INFORMATION SUPPLIED -
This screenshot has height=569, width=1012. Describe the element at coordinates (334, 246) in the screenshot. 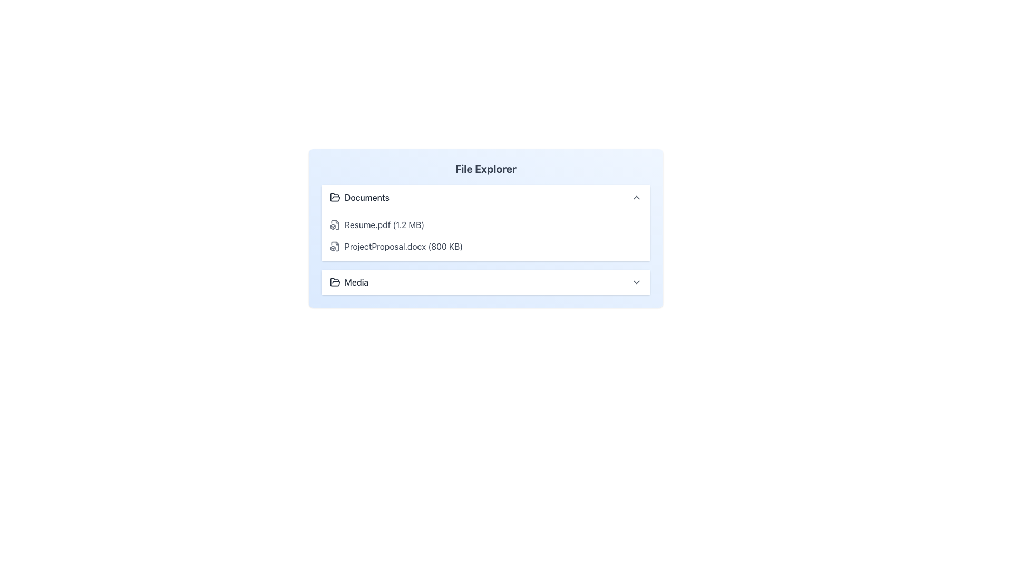

I see `the file type icon for 'ProjectProposal.docx (800 KB)', which is a grey document icon with a 3D box design, located in the second position within the file list in the 'File Explorer'` at that location.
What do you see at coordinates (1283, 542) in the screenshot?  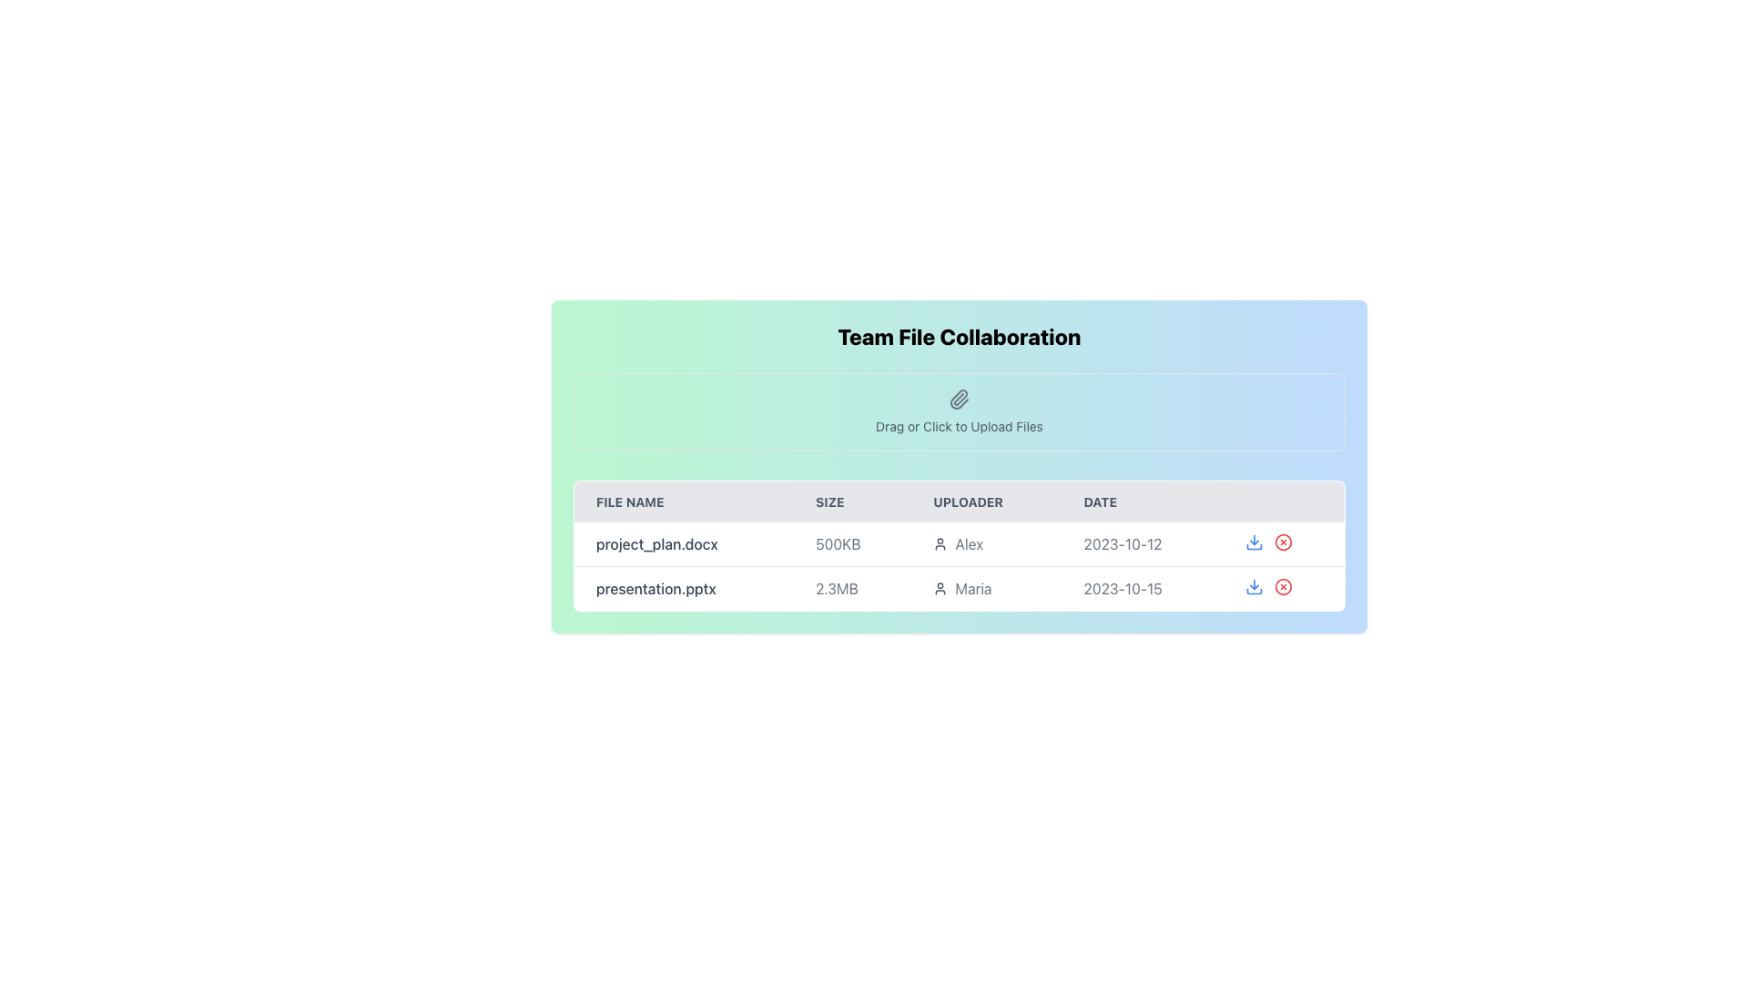 I see `the delete button for the 'project_plan.docx' file entry in the table, located adjacent to the '2023-10-12' date entry` at bounding box center [1283, 542].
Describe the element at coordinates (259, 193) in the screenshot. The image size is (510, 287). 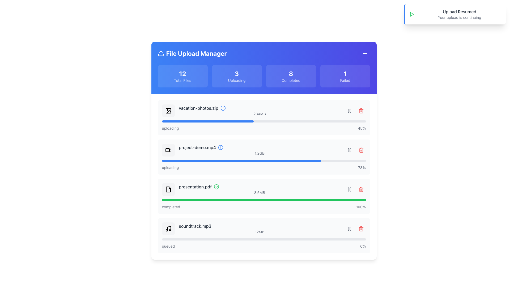
I see `the text label displaying the file size '8.5MB' located next to 'presentation.pdf' in the 'Completed' section` at that location.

DIRECTIONS FOR THIS TASK - Could you rewrite everything from the start of the material down to and including the line that contains "file type icon", with "Describe" replaced by "Identify" and nothing else changed? Leave the pictures out of your answer.

WRITTEN RESPONSE -
This screenshot has height=569, width=1012. Identify the element at coordinates (334, 246) in the screenshot. 

I see `the file type icon for 'ProjectProposal.docx (800 KB)', which is a grey document icon with a 3D box design, located in the second position within the file list in the 'File Explorer'` at that location.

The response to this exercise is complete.